We dont know what switch ASICs the hyperscalers cloud vendors use, but we have to assume that all of these companies have tried out their homegrown network operating systems on each and every one of them as they tape out and get to first silicon. They pick and choose what to roll out where in their networks, but the safe bet in recent years has been Broadcom Tomahawk ASICs for switching and Jericho ASICs for routing, and maybe having Mellanox or Innovium or Barefoot as a testbed and negotiating tactic.
This tactic may have run its course at AWS, and if it does, the cause will be not only hard-headedness and pride, but the success that the $350 million acquisition of Annapurna Labs back in 2015 just when AWS was hitting a financial wall with networking at the same time as Avago was buying Broadcom and the Tomahawk family was coming into being specifically for hyperscalers and cloud builders in demonstrating that homegrown chips can break the hegemony of Intel in server CPUs.
So thats the landscape within which AWS may have decided to make its own network ASICs. Lets look at this from a few angles. First, economics.
What we have heard is that AWS is only spending around $200 million a year for Broadcom switch and routing ASICs. We believe the number is larger than that, and if it isnt today, it surely will be as AWS grows and its networking needs within each datacenter grow.

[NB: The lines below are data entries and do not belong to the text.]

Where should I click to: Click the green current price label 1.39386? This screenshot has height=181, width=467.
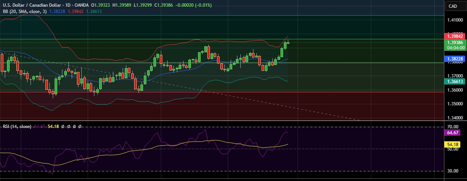click(454, 43)
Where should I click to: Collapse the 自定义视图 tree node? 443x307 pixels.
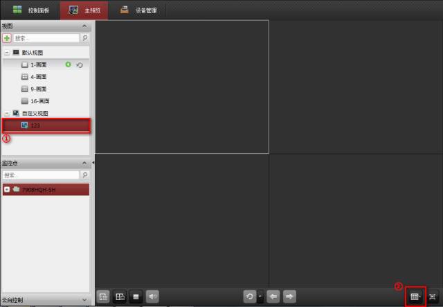coord(6,113)
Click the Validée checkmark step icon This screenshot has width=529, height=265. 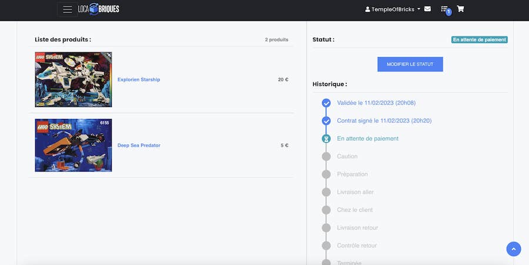(326, 103)
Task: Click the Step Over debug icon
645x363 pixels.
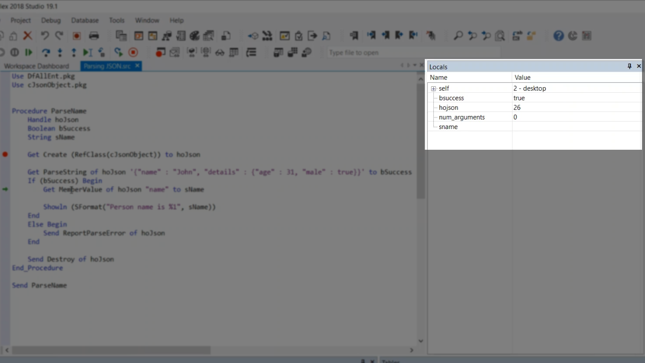Action: pos(46,52)
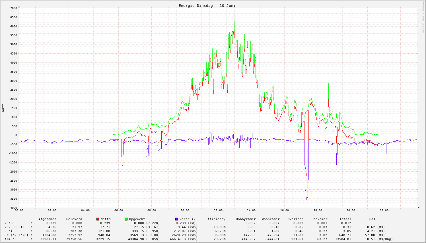
Task: Select the Juni row label
Action: pos(9,231)
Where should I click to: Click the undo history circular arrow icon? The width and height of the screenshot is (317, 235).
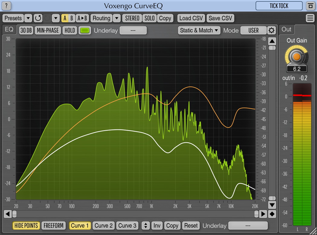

Lets play with some numbers. Take a typical hyperscale datacenter with 100,000 servers. We dont care if they are compute servers or storage servers, by and large, on average, there is something on the order of 200,000 CPUs in those machines. From the people we talk to who do server CPUs for a living, you need to consume somewhere between 400,000 to 500,000 servers a year meaning 800,000 to 1 million CPUs a year for the cost and trouble of designing chips, which will cost somewhere between $50 million and $100 million per generation. This does not include the cost of fabbing these chips, packaging them up, and sending them to ODMs to build systems. AWS clearly consumes enough servers in its 25 regions and 80 availability zones (which have multiple datacenters at this scale each).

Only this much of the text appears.